第8章 無疾而終
短信顯示發送成功的時間正是剛剛到達“南嶽集團倉庫”的時候,然而從那時到現在已經過了一個上午的時間了,沒有一條回複或者電話,柴策蹲在地上,看著傷痕累累的手機和永遠放在第一個的聯係人頓時覺得無力,本來這一切要更好解決的多。本可以不用麵對血腥、本可以不裝瘋賣傻吸引那些人的注意、本可以裝作沒看到躲在暗處的另一方打手、本可以置身事外、本可以不用這麽怕死。程昱東不管自己的死活了,為什麽還要為他活著?柴策把手機摔倒牆上,聽到機殼破裂的聲音,柴策慌張的翻著衣服褲子,終於找出一把銀色的鑰匙,他小心翼翼的把鑰匙握在手裏,心滿意足的昏睡過去。

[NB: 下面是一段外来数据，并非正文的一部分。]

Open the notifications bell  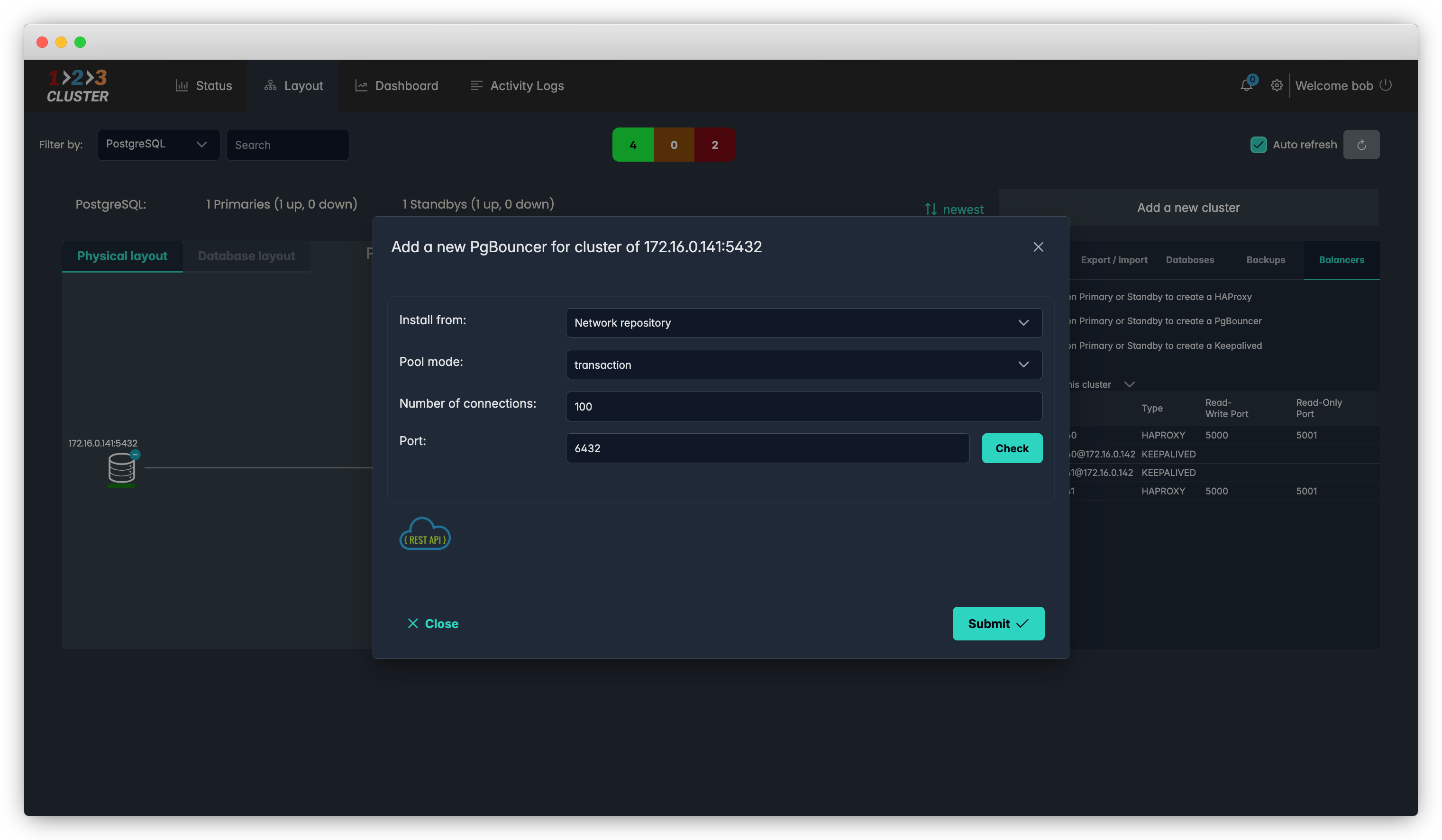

第二天中午柴策慵懶的起了床,換了身運動服,吃飽喝足拎著書包走向商場,用昨天剩下的錢買了輛自行車,蹬著車騎向了學校。到達班級的時候正好趕上下午第一節課上課,柴策沒敲門,清清嗓子大聲喊了句“報告!”,班主任疑惑地打開門,看著麵前這個比自己還高的小子甚為不解。想到老師還沒見過自己,柴策決定先進行一下自我介紹:“老師好,我叫柴策,昨天遇上搶劫受了傷,沒來得及請假對不起!”說完還衝著老師深深鞠了一躬,情真意切態度誠懇。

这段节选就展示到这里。